There seems to be a variety of shortbread for every cook who's tried their hand at it. Cookfight features a recipe for zesty lemon shortbread fattened up with the toasty flavor of brown butter.
Reprinted with permission by Julia Moskin and Kim Severson. Copyright © 2013. Published by HarperCollins Publishers. Available wherever books are sold. All rights reserved.
- 12 tablespoons unsalted butter
- 1/2 cup lightly packed dark brown sugar
- 1 teaspoon vanilla extract
- 2 teaspoons grated lemon zest
- 1/4 teaspoon sea salt
- 1 1/2 cups all-purpose flour
- Granulated, Demerara, or turbinado sugar for sprinkling
Lightly grease a 9 1/2-inch fluted tart pan with a removable bottom. Or, if you don't have a tart pan, line an 8-inch square cake pan with foil, leaving an overhang on two opposite sides so you can lift the shortbread out of the pan.
Melt the butter in a small saucepan over medium-low heat, then cook until the milk solids sink to the bottom, turn golden-brown, and smell toasty; be careful not to burn the butter. Remove from heat.
Combine the brown butter with the brown sugar, vanilla, zest, and salt in a medium bowl. Add the flour and mix until incorporated. Spread the dough evenly in a prepared pan. Let stand for 2 hours, or, preferably, overnight. (Do not refrigerate.)
Preheat the oven to 300°F.
Bake the shortbread for 45 minutes. Remove the pan from the oven, but leave the oven on. Lightly sprinkle the surface of the shortbread with sugar. Let cool for 10 minutes.

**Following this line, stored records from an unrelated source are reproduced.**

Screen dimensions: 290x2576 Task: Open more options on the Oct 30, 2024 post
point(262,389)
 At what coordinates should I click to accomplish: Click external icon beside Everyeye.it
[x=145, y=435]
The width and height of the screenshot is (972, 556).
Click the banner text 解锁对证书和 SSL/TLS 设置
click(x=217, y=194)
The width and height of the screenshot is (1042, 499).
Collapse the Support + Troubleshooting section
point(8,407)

Very carefully remove the sides of the tart pan. Or, carefully remove the shortbread from the pan using the foil as a sling. Use a very sharp thin knife to cut it into 12 wedges or 9 squares. Carefully place the slices slightly apart on a baking sheet lined with parchment and return them to the oven for 15 minutes to toast lightly. Cool on a wire rack.